Grant is one of the best lyricists and songwriters (just read the liner notes for 2010’s Queen of Denmark). He renders some pain into little jokes that he tucks behind minor chords.
And “GMF,” a perfectly vulgar anthem for anyone consumed with reckless hubris and unearned self-confidence, likewise pulled laughs and went over like a comedy set.
Grant, in his black tee, jeans and black beanie, still smiled with a bashful, dimpled pride, even after he closed with “Queen of Denmark,” in which he coyly brings up, “You tell me that my life is based upon a lie / I casually mention that I pissed in your coffee.”
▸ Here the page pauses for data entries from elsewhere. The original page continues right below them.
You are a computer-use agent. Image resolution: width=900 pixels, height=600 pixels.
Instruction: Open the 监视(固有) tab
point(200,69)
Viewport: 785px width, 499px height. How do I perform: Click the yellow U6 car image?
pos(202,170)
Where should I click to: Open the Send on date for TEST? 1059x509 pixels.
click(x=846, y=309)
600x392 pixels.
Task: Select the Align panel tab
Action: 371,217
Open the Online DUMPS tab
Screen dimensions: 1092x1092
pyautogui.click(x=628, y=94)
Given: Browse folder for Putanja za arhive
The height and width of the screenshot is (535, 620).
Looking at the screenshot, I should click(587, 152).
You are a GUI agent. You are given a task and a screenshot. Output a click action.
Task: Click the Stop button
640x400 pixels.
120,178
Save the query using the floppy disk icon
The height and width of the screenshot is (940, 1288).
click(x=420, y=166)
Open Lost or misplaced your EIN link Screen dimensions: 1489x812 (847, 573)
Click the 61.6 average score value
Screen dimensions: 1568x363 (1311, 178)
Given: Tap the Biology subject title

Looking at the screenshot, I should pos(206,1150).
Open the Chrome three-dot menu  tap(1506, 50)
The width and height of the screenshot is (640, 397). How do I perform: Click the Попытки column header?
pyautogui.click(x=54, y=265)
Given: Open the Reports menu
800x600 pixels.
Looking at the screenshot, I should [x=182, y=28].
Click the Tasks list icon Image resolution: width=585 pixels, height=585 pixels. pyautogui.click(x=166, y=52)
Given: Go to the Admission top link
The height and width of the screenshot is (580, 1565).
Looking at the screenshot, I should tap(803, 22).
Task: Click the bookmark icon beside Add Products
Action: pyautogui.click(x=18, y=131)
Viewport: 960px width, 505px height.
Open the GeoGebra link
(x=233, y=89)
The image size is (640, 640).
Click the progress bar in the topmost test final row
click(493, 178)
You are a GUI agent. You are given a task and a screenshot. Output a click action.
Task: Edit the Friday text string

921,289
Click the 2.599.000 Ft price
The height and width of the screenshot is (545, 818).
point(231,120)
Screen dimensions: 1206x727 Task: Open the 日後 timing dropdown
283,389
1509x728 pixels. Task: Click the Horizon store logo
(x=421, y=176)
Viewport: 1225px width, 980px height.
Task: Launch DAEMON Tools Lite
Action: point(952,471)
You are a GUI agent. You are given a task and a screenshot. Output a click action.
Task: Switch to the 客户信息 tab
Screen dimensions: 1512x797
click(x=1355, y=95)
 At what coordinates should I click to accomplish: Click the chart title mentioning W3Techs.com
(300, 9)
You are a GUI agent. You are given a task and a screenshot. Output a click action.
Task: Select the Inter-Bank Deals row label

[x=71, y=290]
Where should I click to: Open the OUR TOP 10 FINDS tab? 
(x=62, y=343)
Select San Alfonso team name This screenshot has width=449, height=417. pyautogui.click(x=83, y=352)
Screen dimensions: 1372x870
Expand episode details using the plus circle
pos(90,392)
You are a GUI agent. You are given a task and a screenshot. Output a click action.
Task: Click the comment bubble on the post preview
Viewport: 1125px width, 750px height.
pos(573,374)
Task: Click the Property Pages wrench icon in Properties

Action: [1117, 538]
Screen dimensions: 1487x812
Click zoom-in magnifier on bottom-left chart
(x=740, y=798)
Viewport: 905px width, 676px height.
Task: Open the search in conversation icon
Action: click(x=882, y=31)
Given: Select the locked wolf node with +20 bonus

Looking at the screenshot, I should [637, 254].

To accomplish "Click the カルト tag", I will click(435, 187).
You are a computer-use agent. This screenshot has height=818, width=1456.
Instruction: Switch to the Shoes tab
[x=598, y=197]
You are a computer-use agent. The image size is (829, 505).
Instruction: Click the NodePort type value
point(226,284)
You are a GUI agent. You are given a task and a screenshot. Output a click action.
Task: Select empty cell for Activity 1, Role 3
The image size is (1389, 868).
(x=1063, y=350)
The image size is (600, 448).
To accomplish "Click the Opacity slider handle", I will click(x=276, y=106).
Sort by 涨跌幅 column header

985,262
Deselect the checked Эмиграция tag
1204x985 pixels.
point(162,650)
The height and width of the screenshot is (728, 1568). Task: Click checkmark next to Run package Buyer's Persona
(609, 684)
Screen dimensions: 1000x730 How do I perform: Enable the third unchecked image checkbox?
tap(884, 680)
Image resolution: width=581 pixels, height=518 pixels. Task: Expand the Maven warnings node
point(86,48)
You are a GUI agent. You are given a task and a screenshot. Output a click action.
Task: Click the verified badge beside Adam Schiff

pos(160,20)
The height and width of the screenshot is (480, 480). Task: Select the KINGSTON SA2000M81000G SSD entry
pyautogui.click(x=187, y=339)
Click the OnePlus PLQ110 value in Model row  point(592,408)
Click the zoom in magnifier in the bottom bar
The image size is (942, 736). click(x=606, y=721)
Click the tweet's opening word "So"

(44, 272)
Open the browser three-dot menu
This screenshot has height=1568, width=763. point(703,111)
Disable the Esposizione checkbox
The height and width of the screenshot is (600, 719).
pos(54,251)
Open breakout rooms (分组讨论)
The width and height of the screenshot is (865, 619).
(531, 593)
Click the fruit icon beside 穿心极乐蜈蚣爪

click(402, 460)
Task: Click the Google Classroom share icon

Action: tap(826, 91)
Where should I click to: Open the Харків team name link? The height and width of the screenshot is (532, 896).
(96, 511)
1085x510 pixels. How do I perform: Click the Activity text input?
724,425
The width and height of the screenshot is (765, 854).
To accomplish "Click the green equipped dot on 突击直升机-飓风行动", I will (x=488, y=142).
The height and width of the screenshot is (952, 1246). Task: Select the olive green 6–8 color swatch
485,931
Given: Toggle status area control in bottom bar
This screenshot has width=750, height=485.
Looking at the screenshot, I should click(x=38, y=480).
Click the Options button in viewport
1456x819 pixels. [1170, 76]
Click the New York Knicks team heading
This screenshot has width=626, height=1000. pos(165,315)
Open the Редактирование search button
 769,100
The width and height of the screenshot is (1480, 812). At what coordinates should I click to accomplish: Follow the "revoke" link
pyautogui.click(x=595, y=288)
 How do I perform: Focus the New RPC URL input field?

Before Bird took the helm, Grant’s keyboards and synths were traded for electric guitars, marimba, banjo and Bird’s violin, and the self-pity was swapped for demure adulthood.
Dressed in a bleach-white shirt and a charcoal-gray suit, Bird was installed centered and tall, statuesque and handsome, silhouetted before a bleeding red light. The band opened with “Capsized,” a cut from Bird’s newest Are You Serious. He’s now upgraded to a magnificent light show; every clash of the cymbals sparked a firework flash of light behind them.
Previous shows featured Bird with a gyrating, double-horned gramophone and a debonair, sharply dressed sock money resting against it. This ain’t no shoestring budget Andrew Bird (if the leather pants weren’t enough of an indicator).
Bird’s live act is a pulley system of luxuriated violin strokes, capricious ukulele plucking of the violin, as well as a banjo, grinding guitar, marimba plunks, not to mention the paternal comfort of his whistle and his damn pristine voice.
Sleater-Kinney’s Corin Tucker joined Bird for a dynamite duet of “Left Handed Kisses.”
He attempted four separate times to nail the intricate coil of violin plucking that kicks off “Plasticities” from 2007’s Armchair Apocrypha before ultimately nailing it. The gentle introduction was looped, carried under his violin playing. This snowballed into a massive arrangement that peaked with Bird’s twittering whistle was chopped and distorted while celestial lights blinked behind him.
The triumphant, career-spanning set also radiated with tracks including “A Nervous Tic Motion of the Head to the Left,” “Pulaski at Night,” “Valleys of the Young,” for which Bird asks one of his inordinate questions from the night, like “Is it selfish or is it brave?”
The encore focused on Bird and two bandmates stationed around a microphone with their lovely, simple renditions of “Railroad Bill” (which you could imagine is brilliant live), “Chemical Switches,” and “The New St. Jude.”
Truly, this was a set so spotless that the only hint of unkemptness was in Bird’s bow, which slowly frayed and snapped hairs as he sawed through the strings. Still, he makes it look easy.
Listen to “Valleys of the Young” from Andrew Bird’s Are You Serious below.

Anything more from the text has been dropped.